SR-Q-018: Fuzz Test Coverage Thresholds¶

Requirement: Security-critical parsers MUST achieve minimum fuzz test coverage.

Quantitative Thresholds:

Component	Line Coverage	Branch Coverage	Corpus Size	Run Duration
REST API parser	90%	80%	1000 inputs	120s CI, 4h weekly
DriverTransport JSON parser	95%	85%	500 inputs	120s CI
YAML parser (CRD)	90%	80%	500 inputs	120s CI
LLM response parser	85%	75%	1000 inputs	120s CI

Verification Method:

# Hypothesis + pytest-cov
pytest tests/fuzz/ --cov=rune_bench.api_contracts --cov-report=term
# Verify coverage >= threshold

Acceptance Criteria: Fuzz test coverage meets thresholds, enforced in CI.

Owner: rune
Status: PLANNED (Infrastructure scheduled Q2 2026, thresholds defined in FUZZ_TESTING.md)

6. Vulnerability Management¶

SR-Q-019: CVE Severity Threshold¶

Requirement: No fixable CVE above the CVSS threshold MAY be merged.

Quantitative Thresholds: - Merge blocking threshold: CVSS >= 8.8 - Risk acceptance threshold: CVSS < 8.8 (with VEX documentation) - Patch SLA (Critical, CVSS >= 9.0): 48 hours - Patch SLA (High, CVSS 7.0-8.9): 7 days - Patch SLA (Medium, CVSS 4.0-6.9): 30 days - Patch SLA (Low, CVSS < 4.0): Next milestone

Verification Method:

# CI enforcement
grype sbom.json --fail-on high
trivy sbom sbom.json --severity HIGH,CRITICAL --exit-code 1

Acceptance Criteria: CI blocks merge on threshold violation, VEX documents suppress accepted risks.

Owner: All repositories
Status: IMPLEMENTED (rune-ci/actions/sbom-scan/action.yml, threshold configurable, default 7.0)
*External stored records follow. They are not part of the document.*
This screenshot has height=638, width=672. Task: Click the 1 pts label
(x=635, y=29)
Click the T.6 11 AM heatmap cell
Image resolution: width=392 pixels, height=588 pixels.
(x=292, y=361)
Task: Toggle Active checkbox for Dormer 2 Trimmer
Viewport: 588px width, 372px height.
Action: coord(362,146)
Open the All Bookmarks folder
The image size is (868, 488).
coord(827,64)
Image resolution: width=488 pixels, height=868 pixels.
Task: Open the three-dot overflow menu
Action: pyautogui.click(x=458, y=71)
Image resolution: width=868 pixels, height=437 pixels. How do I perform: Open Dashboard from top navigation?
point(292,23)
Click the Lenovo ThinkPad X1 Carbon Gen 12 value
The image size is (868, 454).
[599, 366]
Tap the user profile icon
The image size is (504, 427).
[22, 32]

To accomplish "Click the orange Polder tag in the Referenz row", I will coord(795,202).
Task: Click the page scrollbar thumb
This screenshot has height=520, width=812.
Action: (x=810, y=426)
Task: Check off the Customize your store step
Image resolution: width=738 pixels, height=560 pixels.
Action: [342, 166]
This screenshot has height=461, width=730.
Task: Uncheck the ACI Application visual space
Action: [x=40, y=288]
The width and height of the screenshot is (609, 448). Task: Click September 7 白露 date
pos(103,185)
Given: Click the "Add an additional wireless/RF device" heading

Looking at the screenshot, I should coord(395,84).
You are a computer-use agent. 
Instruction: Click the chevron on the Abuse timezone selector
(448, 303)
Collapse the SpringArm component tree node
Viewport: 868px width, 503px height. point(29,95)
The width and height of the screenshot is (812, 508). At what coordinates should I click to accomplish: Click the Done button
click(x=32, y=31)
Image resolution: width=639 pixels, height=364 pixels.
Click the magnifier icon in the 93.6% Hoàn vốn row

SR-Q-020: Dependency Update Frequency¶

Requirement: All dependencies MUST be scanned for vulnerabilities at least weekly.

Quantitative Thresholds: - Scan frequency: Weekly (every Monday 00:00 UTC) - Auto-PR creation: Dependabot creates PR within 24 hours of new version - Max concurrent PRs: 5 per package ecosystem - Package ecosystems covered: pip, docker, github-actions, go modules

Verification Method:

# Verify Dependabot configuration
cat .github/dependabot.yml | yq '.updates[].schedule.interval'
# All should be "weekly"

Acceptance Criteria: Dependabot configured and enabled on all 8 repositories.

Owner: All repositories
Status: IMPLEMENTED (Dependabot weekly in all repos, verified in ML4 evidence report)

7. Secure Configuration¶

SR-Q-021: Security Context - Containers¶

Requirement: All container security contexts MUST enforce non-root execution and capability dropping.

Quantitative Thresholds:

Security Control	Value	Enforcement
`runAsNonRoot`	`true`	Mandatory (except init containers)
`runAsUser`	>= 1000 (not root)	Mandatory
`allowPrivilegeEscalation`	`false`	Mandatory
`readOnlyRootFilesystem`	`true`	Mandatory
`capabilities.drop`	`["ALL"]`	Mandatory
`seccompProfile.type`	`RuntimeDefault`	Mandatory

Verification Method:

# Trivy config scan
trivy config charts/rune --severity HIGH,CRITICAL
# Should find 0 violations

Acceptance Criteria: Trivy config scan passes in CI (helm / RuneGate/Security/Trivy-Config).

Owner: rune-charts
Status: IMPLEMENTED (enforced by Trivy in CI, violations block merge)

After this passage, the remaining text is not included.